# Purina Pro Plan Natural



## Skipper Jay (Feb 21, 2015)

Hello Dog Food Chat People,
This is my first post on this forum. We will soon be adopting a new yellow lab puppy when he turns 8 wks from a very reputable breeder in Oregon. She feeds her dogs, including her young puppies Purina Pro Plan Natural which is grain free. She highly encourages me to do the same at least for the first year as she believes
this formula has proven best for her labs. I was a bit surprised by this as Purina does not seem to get very good reviews from the two Dog Food Reviews I visited, Dog Food Reviews and Ratings and Dog Food Reviews and Analysis. Now I am confused. 
In the past I have fed my last lab Origin for large puppies. Sadly, we lost our beautiful puppy to an aggressive for of lymphoma at 1 1/2 years of age. We were naturally devastated but I know this loss had nothing to do with his diet. Just bad luck and likely carrying a genetic time bomb.
I now feed our 7 y/o Miniature Schnauzer Merritts and have been transitioning him to a frozen raw food. He is doing very well on this diet.
I naturally want to feed our new puppy when he arrives a very high quality food but am very hesitant not to feed him the food as instructed by the breeder.
Would appreciate any thoughts on Purina Pro Plan Natural.

Skipper Jay


----------



## Shamrockmommy (Sep 10, 2009)

You will get some answers that support Purina and also tear down Purina. It's nutritionally a good food with good profiles (especially minerals). 
Foods like Merrick and Orijen have high levels of minerals (calcium, phosphorus, magnesium) which some dogs do well with and other dogs develop kidney issues over time. 
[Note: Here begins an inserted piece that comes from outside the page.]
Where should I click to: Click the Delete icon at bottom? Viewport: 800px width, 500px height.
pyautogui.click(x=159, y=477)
Bottom line is how does the dog do on it? Plenty of hunters with real working dogs swear by Purina and will only feed that. These dogs spend hours out in the field working. 


With puppies, I keep them on the food they started on for several weeks, get them settled in and into a routine before I even consider changing foods. Pups can get diarrhea fairly easily with all the switching. 
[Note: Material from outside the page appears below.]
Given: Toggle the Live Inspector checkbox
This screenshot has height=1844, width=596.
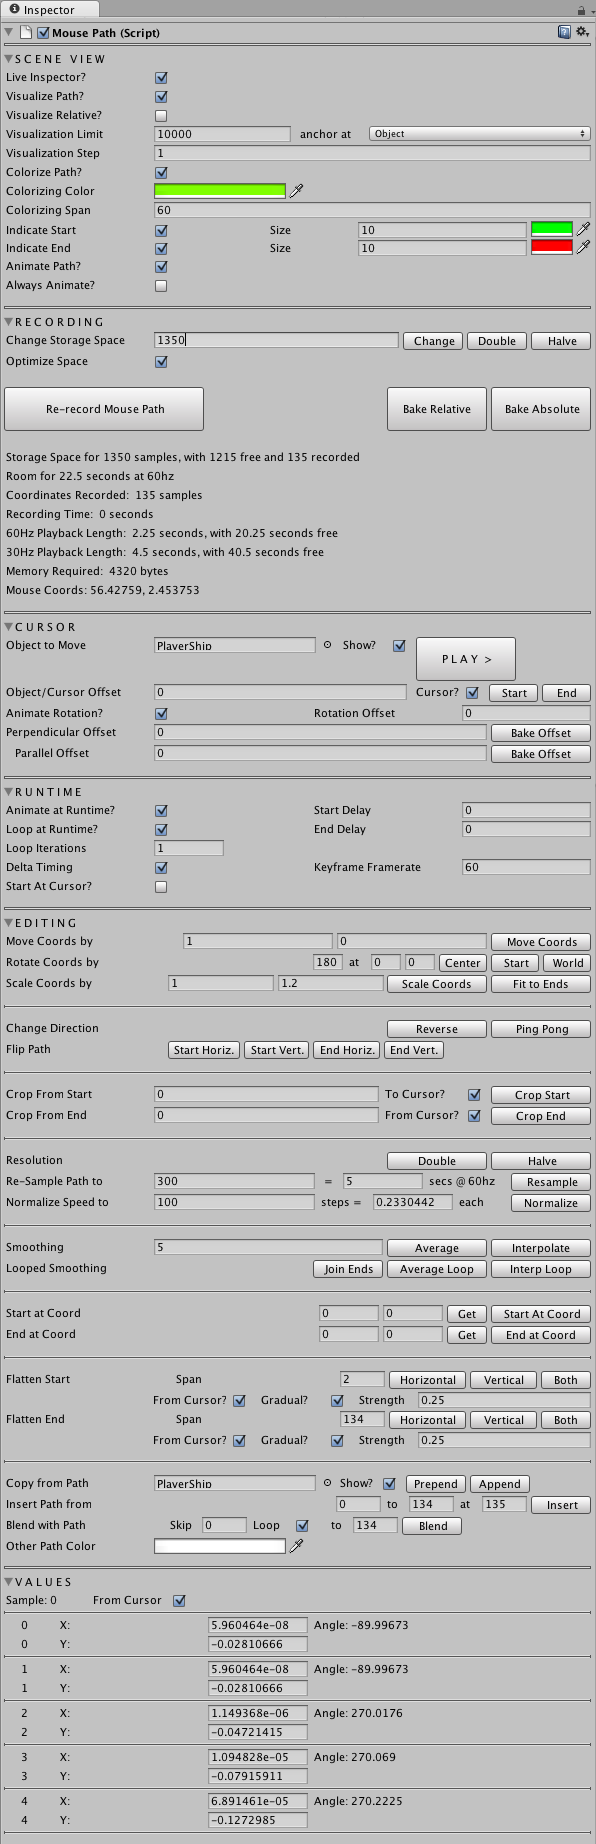Looking at the screenshot, I should [x=161, y=78].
Me personally I feed Fromm and love it because all 4 of my dogs do well on it, with good annual bloodwork, healthy skin, coat, ears, stools, and good energy. 
So... I think Purina Pro Plan is a decent food.


----------



## InkedMarie (Sep 9, 2011)

To be frank, I wouldn't feed it. I agree with shamrockmommy who said if the dog does well on it except that we don't know whats going on inside our dogs to know how its working. IMO, a puppy especially needs the best start in life.
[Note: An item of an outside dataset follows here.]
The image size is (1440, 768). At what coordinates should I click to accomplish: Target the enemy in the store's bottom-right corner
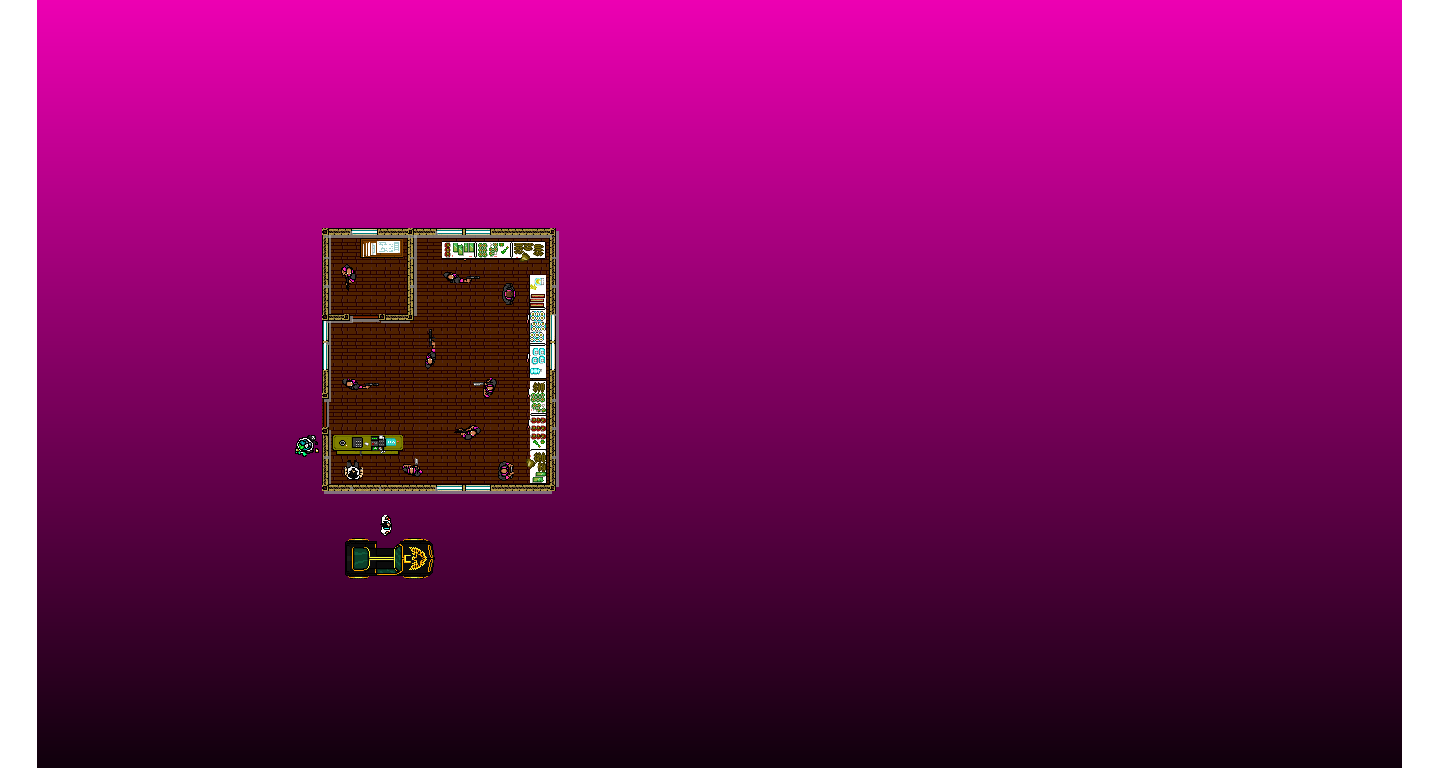click(506, 470)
I suggest you go to the Dog Food Advisor's forums (you'll find the link in the red line on top), then go to the Diet & health forum. On top, in yellow, is a stickie of Large Breed Puppy nutrition. Its a very long thread but start at the most current page and look for the list of appropriate foods for large breed puppies.


----------



## Skipper Jay (Feb 21, 2015)

Thank you for your replies. I found them to be very helpful. I have misgivings about Purina Pro Plan but since that evidently is what the breeder starts her puppies out on
I will continue until our puppy is "settled" in to his new home. Once that occurs, I will likely slowly transition to a higher quality food.


----------